Harvey, tendido en el barro gritaba desesperadamente mientras se hundía en un pozo de lodo imaginario. Gritos insoportables, mal viaje. Sufrimiento y perdición. Lo intentamos calmar, pero resultaba imposible. Los minutos pasaban y no lograba volver en sí mismo. Marcas de sangre y piel colorada, dejaban en evidencia de que su locura iba en aumento. Último recurso, pisarle las extremidades para evitar su autoflagelación. Le escupieron agua florida, bocanadas de humo de tabaco y al ser espigado consiguió tranquilizarse. No estaba solo, estábamos todos dispuestos a ayudarlo.

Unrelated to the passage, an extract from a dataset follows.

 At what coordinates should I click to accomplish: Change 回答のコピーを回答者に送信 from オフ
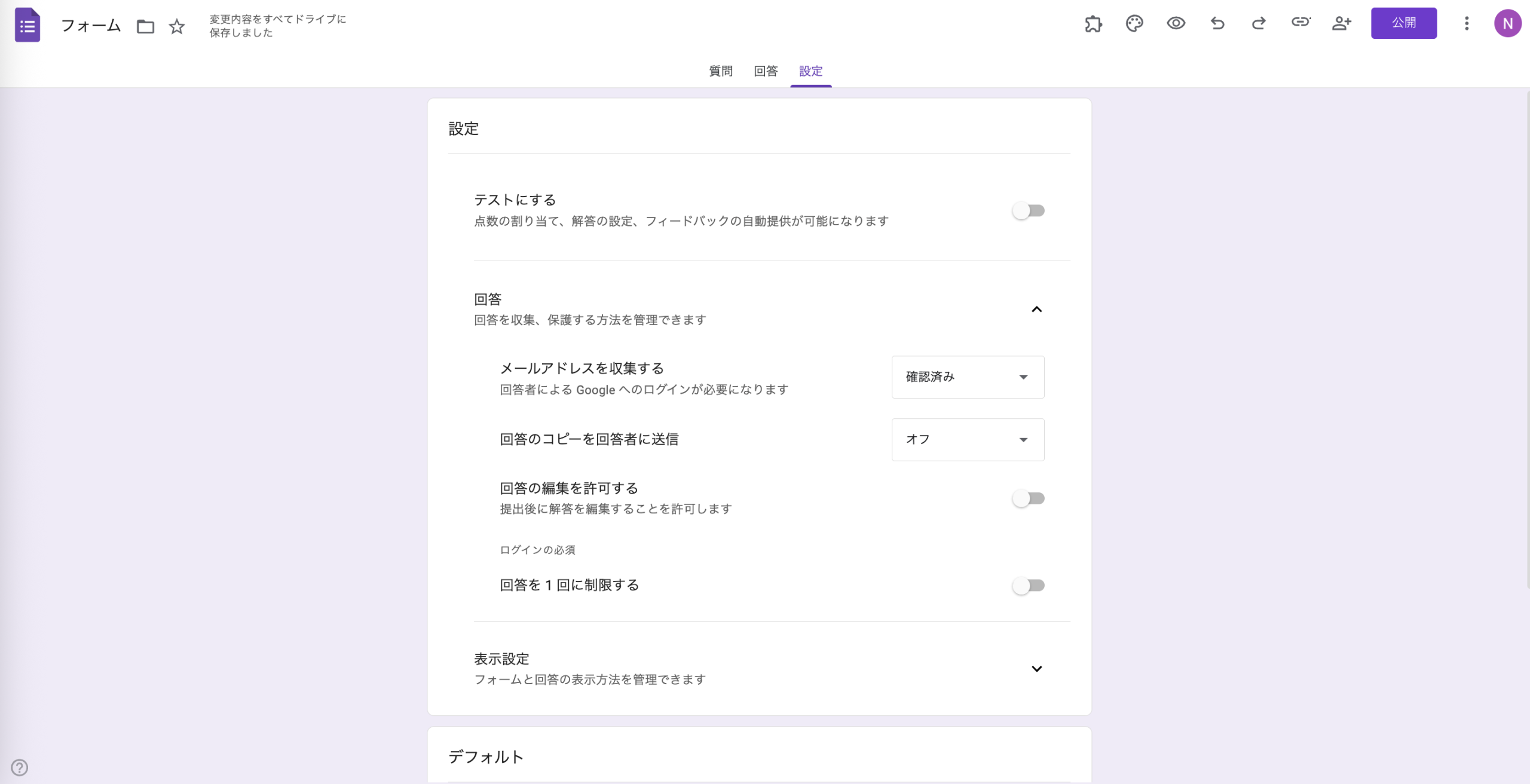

Otro sacudón y volvió a entregarse a la locura. Abrazados a su alrededor le rogamos al espíritu de la lluvia. Mágicamente comenzó a llover de repente, y Harvey hecho agua se rindió. Soltó su cuerpo, soltó sus pesadillas.
De repente no aguante el mareo y me alejé para vomitar. ¿Cómo poder explicar la insoportable sensación de escupir tu cuerpo entero por la boca? ¿Y el dolor?

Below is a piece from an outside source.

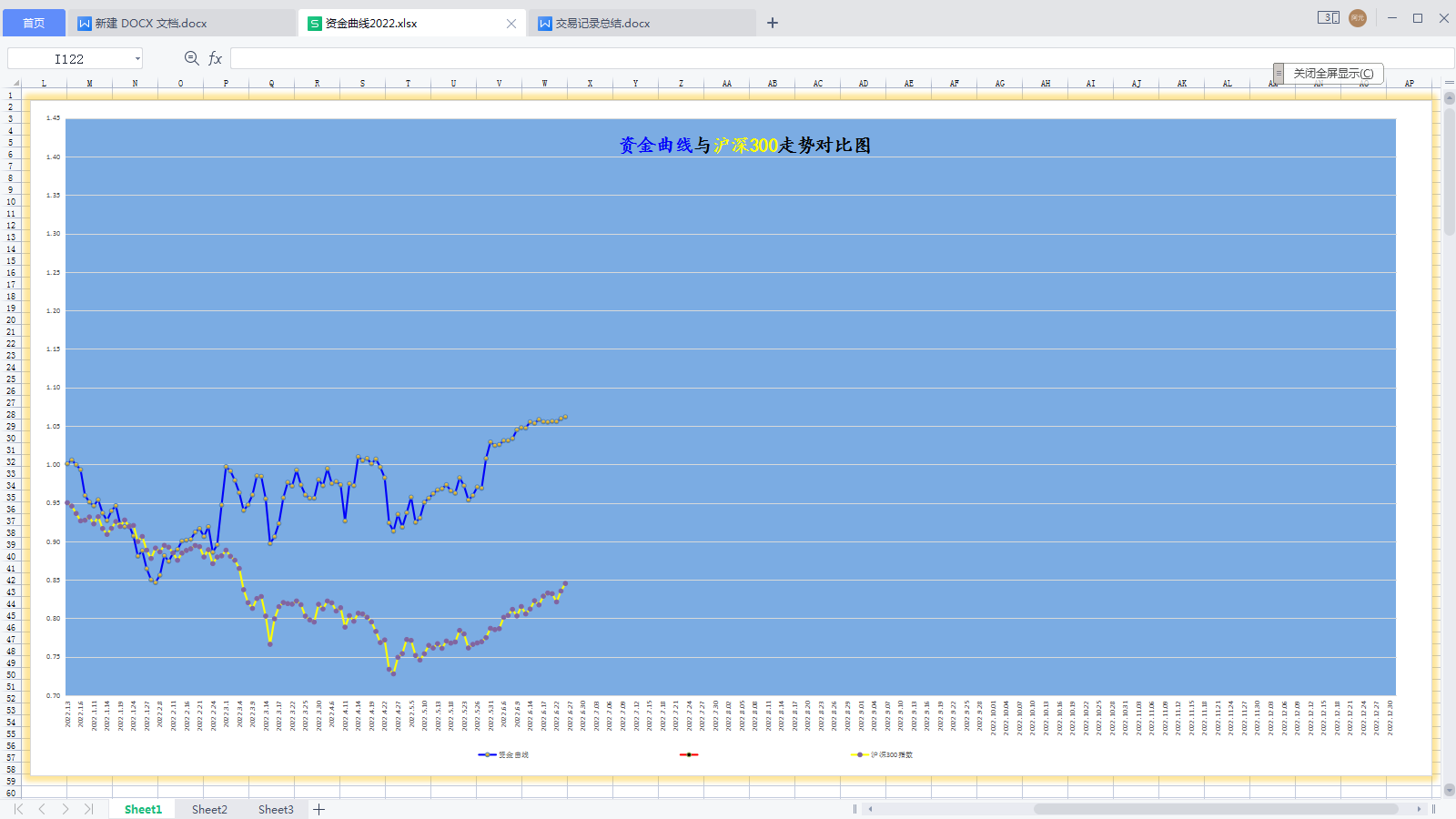Click the plus icon to add a new worksheet
The width and height of the screenshot is (1456, 819).
[319, 809]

Debilidad, cansancio y fatiga. No aguantaba más. Mi cuerpo se estaba derritiendo en forma de vómito hasta que al fin se detuvo, y una mirada siniestra y pesimista invadió mis ojos. Sentí que nadie me quería, y que mi vida entera había sido una mentira. Sentí rechazo por parte del resto. Así que me refugié en la desolada selva para hundirme en una infinita tristeza. Conseguía ver claro, ese túnel oscuro por donde estaba penetrando sin control. Las penumbras se convirtieron en mis compañeras. Estaba preso en una cárcel de culpa y preocupación. Nada bueno sucedía. No podía salir.

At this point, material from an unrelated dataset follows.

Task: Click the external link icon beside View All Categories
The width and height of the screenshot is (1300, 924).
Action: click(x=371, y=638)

En mi desesperación mastiqué hojas de varias plantas. Escarbé el suelo para fabricar una guarida. La lluvia me humedecía, pero necesitaba un millón de centímetros cúbicos para dejar de sentirme una porquería. Apareció don Gaspar para ayudarme, pero no lograba abrazarlo al anciano. Se fué y llegó la madre Concha. En su mirada habitaba el equilibrio y la serenidad. Abrazame madre, soy tu hijo, y estoy perdido. La acompañe hasta el techo donde se encontraba el resto del grupo. Todos me miraban felices, como si el hecho de que regresara les diera idilio.

Amor, volvía a sentir amor por todos, pero de forma descontrolada. confundiendo amor por sexo. Entonces propuse organizar una gran orgía. Me cagué encima, y rodé por el suelo. Algunos sonreían. Mordí cuanta madera se me cruzó por mi camino. Destruir era crear. Me fanaticé con esa nueva idea. Comencé a patear y a derribar bancos y sillas. Me sentía felíz. No podía parar de reír a carcajadas. Era un maldito caos de mierda y barro. Gritaba como un desquiciado, Diógenes resucitado. Ardía como una llama rociada con combustible. Suspenso. Ardor de espigas.
Entonces llegó la calma. Ya era de día. Estaba semi desnudo acostado en el piso de tierra. Delirio, locura y pánico. Me dormí sentado hasta que caí al suelo, golpeándome. Luego descansé al lado del fogón. Pero me echaron por tener un olor desagradable. Al fin logré descansar en una carpa, hecho un completo desastre.
Después de aquella noche de medicina, abandoné por completo el consumo de todo aquello que considerara vicio.